Pick out every line in the records that contains the word "height" and copy each one in full.

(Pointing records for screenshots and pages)

···

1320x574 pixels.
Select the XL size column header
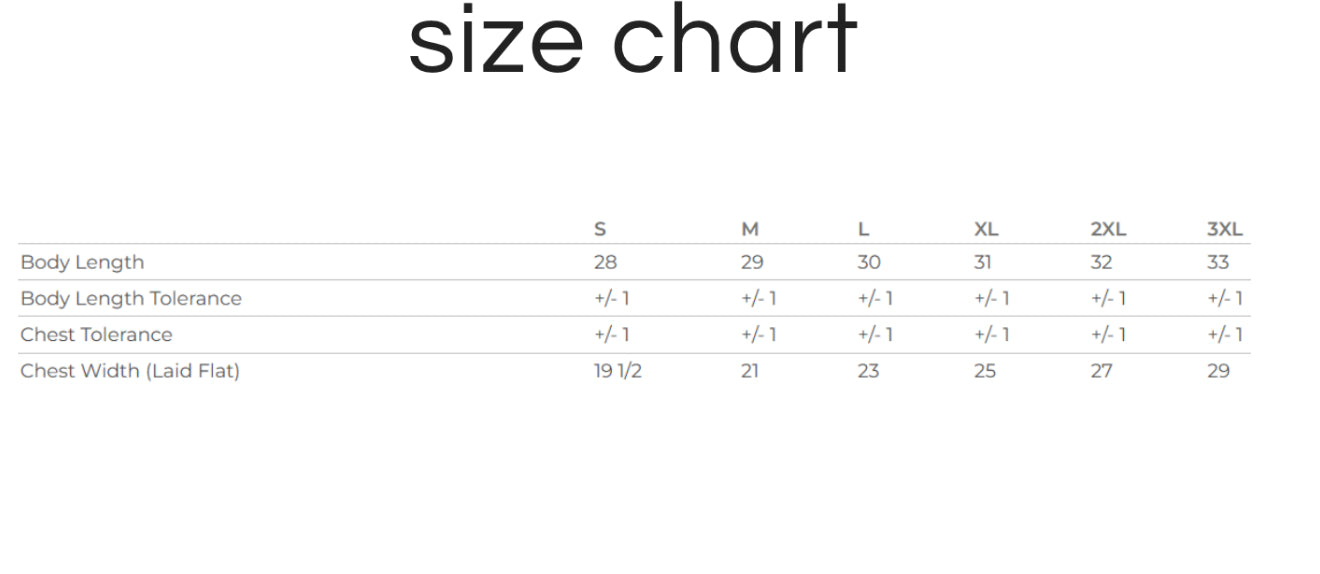coord(986,229)
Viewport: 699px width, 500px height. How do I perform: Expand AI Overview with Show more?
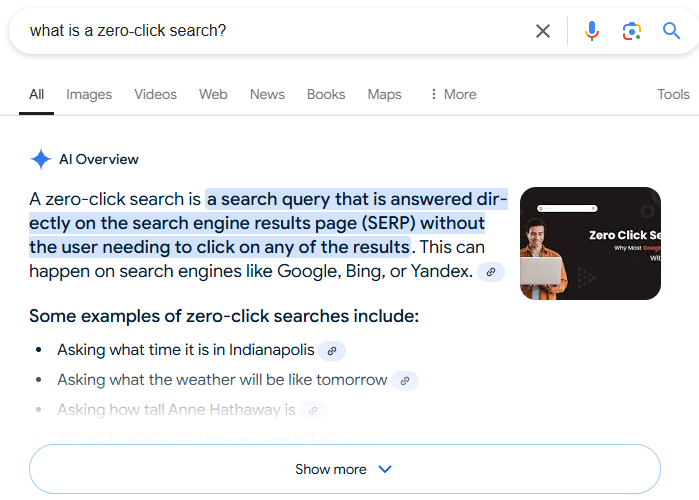coord(345,469)
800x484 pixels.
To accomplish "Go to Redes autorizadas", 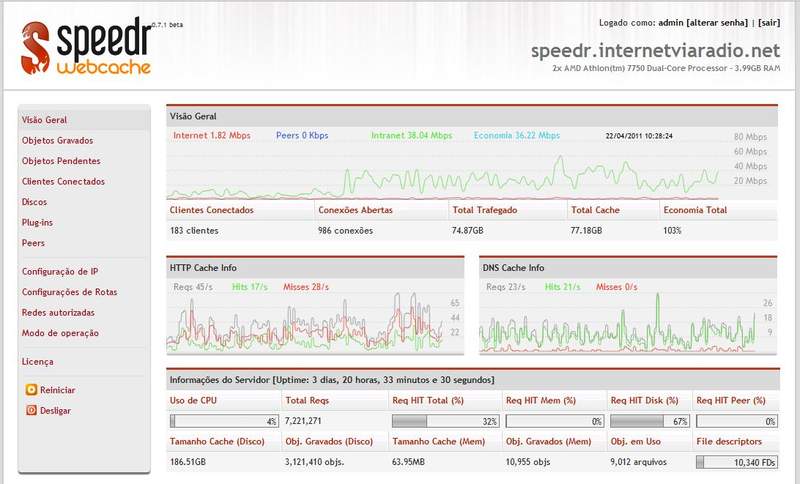I will click(58, 312).
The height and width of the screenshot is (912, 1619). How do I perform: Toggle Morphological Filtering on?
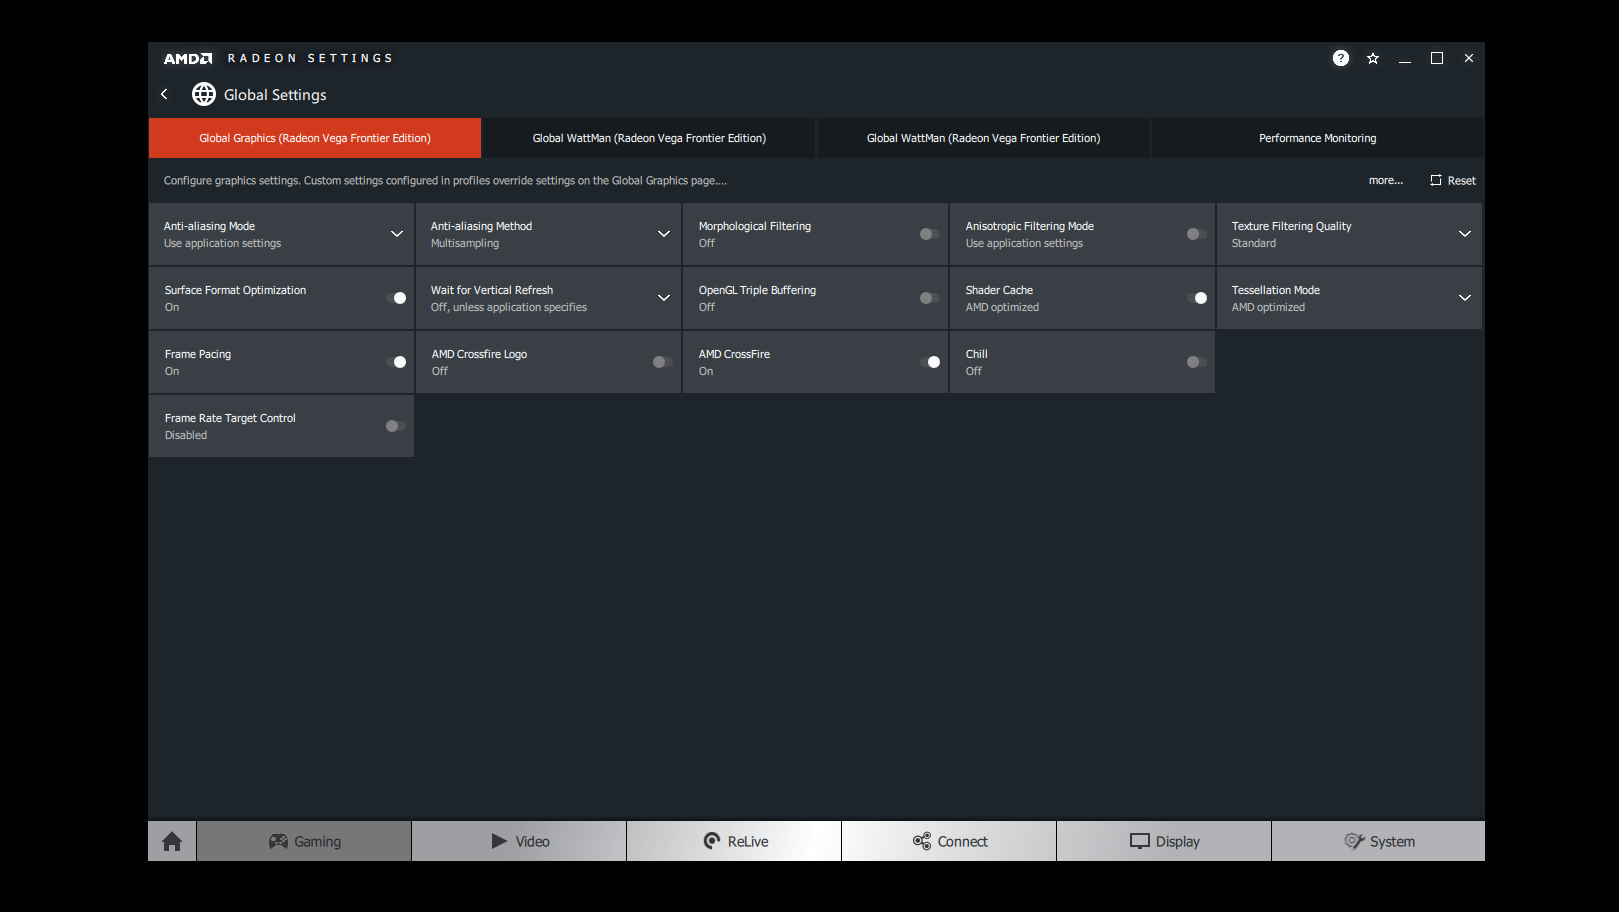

···

Finished task:
Viewport: 699px width, 500px height. How do I perform: Expand AI Overview with Show more?
The height and width of the screenshot is (912, 1619). How do I perform: Toggle Morphological Filtering on?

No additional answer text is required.